The thought that cars will run their own "personal errands" when the users are not needing the cars is fantastic, and honestly, an obvious thing I had never thought of.
A couple things will be interesting when self driving cars are a full reality:
* Car drives over to the store and a worker loads it up with the items you purchased
* Car is added to an Uber Fleet when youre not needing it and makes you a few dollar per hour.
* Car gets washed/serviced autonomously
* Car monotnously drives around in killing time/parks free-far-away when your in a Financial District and parking isnt available
* Car is shared between multiple families/households.
* Apartment complexes have a dedicated shared car schedulable for use by tenants.
Given those scenarios, it looks like traffic pricing, as currently used in Singapore, for example, would need to become much more widespread for the society to properly share road resource.
I believe that will be a reality for electric cars regardless of self driving features. Its the essential next step is allocating vehicle costs correctly. Right now gas taxes take care of some of the allocation, but that obviously wont work in the future.
When you reach that stage of technology, why own a car at all ? By Ubering/Renting/Leasing into a fleet of autonomous cars, you get all of that with the addition of:
* Be able to chose the car for your immediate present needs (car/truck/sport)

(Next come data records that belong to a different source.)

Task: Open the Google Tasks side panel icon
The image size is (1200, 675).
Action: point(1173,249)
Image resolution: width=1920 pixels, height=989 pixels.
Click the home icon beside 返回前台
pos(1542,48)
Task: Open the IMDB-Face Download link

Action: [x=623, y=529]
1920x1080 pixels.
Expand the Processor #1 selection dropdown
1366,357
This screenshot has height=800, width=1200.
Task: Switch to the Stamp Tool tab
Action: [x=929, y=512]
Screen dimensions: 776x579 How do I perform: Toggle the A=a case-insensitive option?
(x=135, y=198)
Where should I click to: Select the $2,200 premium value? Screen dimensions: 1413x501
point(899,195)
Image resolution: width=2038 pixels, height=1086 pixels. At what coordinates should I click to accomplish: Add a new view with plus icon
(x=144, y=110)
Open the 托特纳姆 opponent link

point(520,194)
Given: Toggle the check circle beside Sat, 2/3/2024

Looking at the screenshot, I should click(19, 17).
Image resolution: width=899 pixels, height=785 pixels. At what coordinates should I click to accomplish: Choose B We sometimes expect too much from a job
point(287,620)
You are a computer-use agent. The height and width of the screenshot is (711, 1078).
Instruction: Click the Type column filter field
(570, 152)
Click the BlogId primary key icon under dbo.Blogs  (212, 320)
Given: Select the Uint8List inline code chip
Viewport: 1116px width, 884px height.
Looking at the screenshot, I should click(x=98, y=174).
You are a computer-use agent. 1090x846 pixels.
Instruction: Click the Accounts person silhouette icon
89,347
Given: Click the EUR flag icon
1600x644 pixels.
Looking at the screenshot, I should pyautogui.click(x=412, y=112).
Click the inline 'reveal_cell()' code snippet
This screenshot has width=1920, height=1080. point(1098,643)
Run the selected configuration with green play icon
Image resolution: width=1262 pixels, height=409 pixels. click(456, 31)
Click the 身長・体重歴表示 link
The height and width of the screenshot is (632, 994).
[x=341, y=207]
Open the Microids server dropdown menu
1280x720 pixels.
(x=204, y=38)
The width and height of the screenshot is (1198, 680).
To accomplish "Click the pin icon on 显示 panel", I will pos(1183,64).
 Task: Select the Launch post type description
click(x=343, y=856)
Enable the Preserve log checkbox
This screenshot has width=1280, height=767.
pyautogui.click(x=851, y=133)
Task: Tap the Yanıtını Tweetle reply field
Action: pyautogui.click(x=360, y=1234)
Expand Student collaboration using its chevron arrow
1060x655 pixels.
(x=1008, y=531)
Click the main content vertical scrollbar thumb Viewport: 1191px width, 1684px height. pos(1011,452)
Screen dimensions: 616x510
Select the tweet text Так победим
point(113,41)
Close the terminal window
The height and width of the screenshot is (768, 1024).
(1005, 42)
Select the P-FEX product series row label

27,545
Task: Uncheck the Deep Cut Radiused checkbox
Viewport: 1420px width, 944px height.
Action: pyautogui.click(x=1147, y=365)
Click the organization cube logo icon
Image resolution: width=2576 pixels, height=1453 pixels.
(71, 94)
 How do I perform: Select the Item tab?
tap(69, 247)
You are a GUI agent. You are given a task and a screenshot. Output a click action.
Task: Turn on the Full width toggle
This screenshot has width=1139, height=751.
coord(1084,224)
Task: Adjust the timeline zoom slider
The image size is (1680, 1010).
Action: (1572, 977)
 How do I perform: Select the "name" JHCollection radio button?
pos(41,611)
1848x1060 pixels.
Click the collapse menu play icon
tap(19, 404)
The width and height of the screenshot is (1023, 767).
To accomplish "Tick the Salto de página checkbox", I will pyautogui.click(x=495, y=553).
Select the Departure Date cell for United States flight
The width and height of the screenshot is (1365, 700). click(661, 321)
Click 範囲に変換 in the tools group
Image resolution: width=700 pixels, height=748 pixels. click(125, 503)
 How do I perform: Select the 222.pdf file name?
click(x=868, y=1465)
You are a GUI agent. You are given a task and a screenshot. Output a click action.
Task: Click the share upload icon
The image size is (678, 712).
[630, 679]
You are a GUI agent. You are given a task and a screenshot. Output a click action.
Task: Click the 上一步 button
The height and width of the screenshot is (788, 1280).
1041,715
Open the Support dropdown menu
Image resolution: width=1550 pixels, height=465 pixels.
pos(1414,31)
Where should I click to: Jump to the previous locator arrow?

* Have a car anywhere in the world
* Save money as you no longer need private parking space in your property.
Also most likely the cost of private car ownership is likely going to increase to the domain of luxury.
First because car manufacturer will want a piece of the fleet pie (see Volvo) and that will be a disputed market between Manufacturer/Uber-like/Rental Companies.
Then government are going to like fleets. Working with a few large partners is going to make stuff like dynamic traffic management doable, cities will be able to enforce very strict policies, and minimise the space allocated to car. For example in the EU they are destroying public parking space in the cities, do not allow building of private parking space either for offices or houses.
So car manufacturer won't want to sell you car and government won't want you to own one - good luck :-)
Eh, there are successful niche manufacturers now, I imagine there will always be someone willing to sell you your own vehicle for the indefinite future, at a price at least as low as today and probably lower.
I like these ideas, but they call come at the cost of the availability of the car, and I don't know how often people will actually do them. Let's say you send your car off, and it does an errand for you and is due back at 11:30, so you can take it out for lunch at noon. Now the car gets stuck in traffic, or the weather turns bad, and the car can't return until 12:15. That's frustrating. Likewise, say you send it off to drive around until you need it at 5. However, everyone else is also doing that, and there's a huge traffic jam at the entrance to the financial district, and your car doesn't actually show up until 5:30, causing you to miss you dinner reservations.
I've owned an unreliable car, that didn't start every time, and it totally sucked.
It just seems like a car is the wrong form factor for all of these tasks. Or more importantly, doing all of theses task atomically using cars as the atoms is awfully inefficient and cumbersome. So much capital and physical resource goes into manufacturing cars, and to then use a lumbering metal cage to pick up groceries when transporting a human is no longer a requirement seems silly.
There is also the issue that car infrastructure dominating humans living spaces and running out of space has become an increasing issue and EV/vehicle automony only embeds the issue deeper into our societies practices. We should be finding ways to replace cars.
Disclaimer, I come from rural South Australia and would have found it very difficult to live without a car due to the long distances involved and complete lack of public transportation outside of the (only) city center. So I empathize with the rural need for cars. But the majority of people who would buy an autonomous EV are not going to be rural, and probably have better alternatives.
To make my writing tighter I sometimes take liberties by assuming that my audience can connect a thought (or observe a pun) without me needing to delve into the details.
So when I wrote "In the long run" I thought I could rely on HN readers to connect the idea that electric cars will fully replace fossil fuel ones and that self-driving will be ubiquitous.